Tulisan ini berhubungan dengan tulisan saya sebelumnya tentang sebuah diskusi mengenai rilis sebuah produk di tempat saya bekerja. Disclaimer, saya bukan meng-endorse Apple dan segala produknya, saya sendiri hanya pernah menggunakan (dipinjami) salah satu produk Apple untuk kebutuhan pekerjaan.
Apple Tax, seperti namanya adalah “pajak” yang harus dibayarkan seseorang atau badan usaha agar bisa menggunakan barang maupun jasa yang berhubungan dengan Apple. Setiap tahun Google membayar Apple sebanyak 15 milyar USD supaya Apple menjadikan mesin pencari default di Safari maupun Siri untuk iPhone, iPad, dan Macbook. Kalau dirupiahkan, saat tulisan ini dibuat, nilainya setara dengan 213,1 triliun rupiah, setara dengan 8% APBN negara kita.
Google sebagai perusahaan terbaik di muka bumi untuk urusan iklan, mulai dari mesin pencarinya, Youtube, sistem operasi Android yang menjadi sistem operasi paling populer, dengan pengguna mencapai 73%, masih harus setor upeti ke Apple hanya karena urusan “sepele”, yang saya yakin andaikan Safari tidak menggunakan Google, pasti user akan memilih Google sebagai default. Apple sendiri bukannya tidak pernah mencoba menyaingi Google, pernah suatu masa Apple mengembangkan Apple Map, mencoba menyaingi Google Maps, tapi gagal total.
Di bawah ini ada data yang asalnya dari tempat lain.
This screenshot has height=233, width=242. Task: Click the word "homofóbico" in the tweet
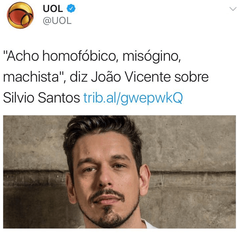click(x=79, y=56)
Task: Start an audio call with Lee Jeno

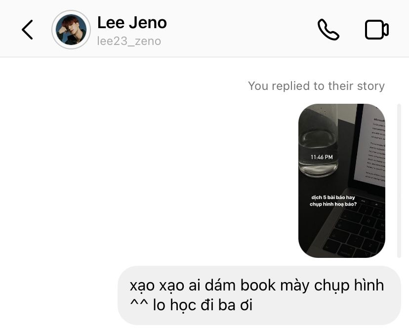Action: tap(328, 30)
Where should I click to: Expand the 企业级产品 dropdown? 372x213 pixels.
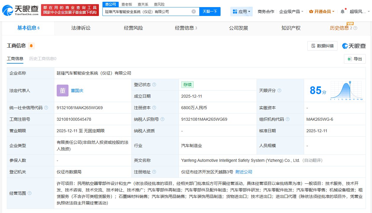291,12
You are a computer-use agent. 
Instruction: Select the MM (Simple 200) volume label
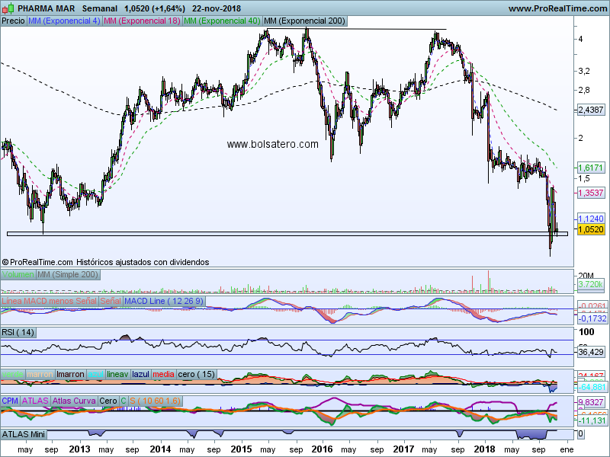(68, 274)
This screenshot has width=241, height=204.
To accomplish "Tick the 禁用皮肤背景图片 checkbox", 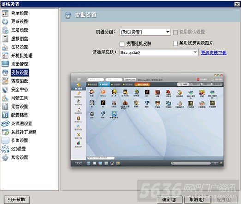I will pyautogui.click(x=175, y=43).
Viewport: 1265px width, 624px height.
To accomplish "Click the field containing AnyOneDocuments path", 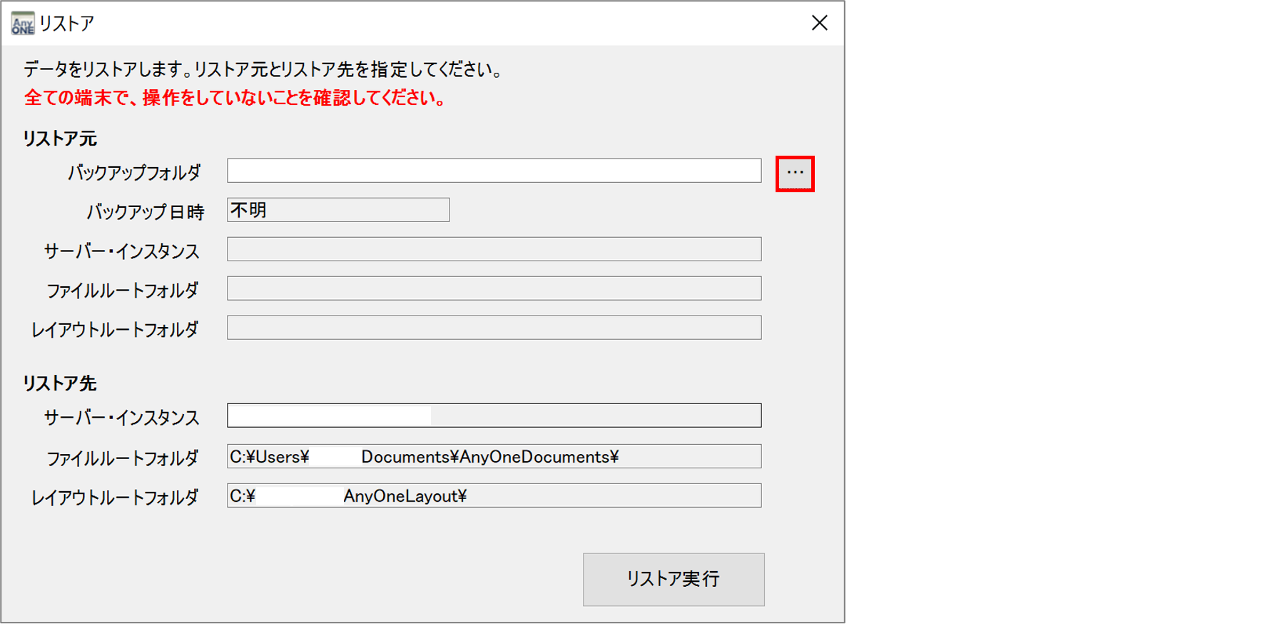I will coord(494,457).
Sekarang pertanyaannya, kenapa harus setor pajak ke Apple, bukannya urusan iklan, jumlah pengguna Android, maupun pengguna Google Search sudah sebih dari cukup untuk menjadikan iklan di Google akan sampai ke target pasar mereka? Jawabannya, ternyata secara statistik, iklan dari Google lebih banyak yang berakhir dengan pembelian jika berasal dari pengguna Apple. Sementara dari Android, walaupun lebih banyak tayang / dilihat / diklik, tidak banyak yang berakhir dengan pembelian. Itu sebabnya Google rela merogoh koceknya karena pendapatan Google sendiri juga tergantung dari iklan yang masuk, sementara para pengiklan tentunya akan puas jika bisa meningkatkan penjualan atau popularitas produk mereka.
Di forum-forum anti Apple, para pengguna produk Apple sering dilabeli dengan sebutan iSheep (domba, dengan konotasi bodoh, penurut, mudah dikendalikan), lantaran Apple dikenal menjual produk yang kelewat mahal, dengan fitur yang jika dibandingkan dengan produk non Apple, masih kalah secara performa. Belum lagi ada banyak sekali “Paywall”, atau harus bayar ini itu jika ingin menggunakan produk di AppStore, bandingkan dengan Google PlayStore yang dicintai para pecinta gratisan hehe. Jadi secara alamiah, Apple sudah menjadi filter antara orang yang punya uang ekstra dan yang pas-pasan, itu kesimpulan saya, tentunya akan ada yang tidak setuju dan mengatakan applikasi-applikasi di iOS jauh lebih unggul dibanding Android, atau Mac OS, lebih unggul dari Windows dsb, tapi bukan itu poinnya, dan tidak perlu juga kubu-kubuan seperti bubur ayam diaduk ataupun terpisah.
Terjawab sudah tulisan saya sebelumnya, kenapa kami mendahulukan mengembangkan aplikasi iOS sebelum Android. Meskipun target utama pengguna aplikasi kami adalah Android, sekali lagi karena kebutuhan perusahaan tentunya lebih mudah untuk membeli ponsel Android untuk pekerjanya dibandingkan dengan iPhone, tapi untuk membuat pemangku kebijakan perusahaan menyetujui penggunaan aplikasi kami jika mereka bisa mencoba dan mengamati langsung applikasi tersebut. Tentunya mereka adalah pemakai iPhone, setidaknya itu yang bos maupun PM amati di dalam usaha mereka menjual produk perusahaan kami.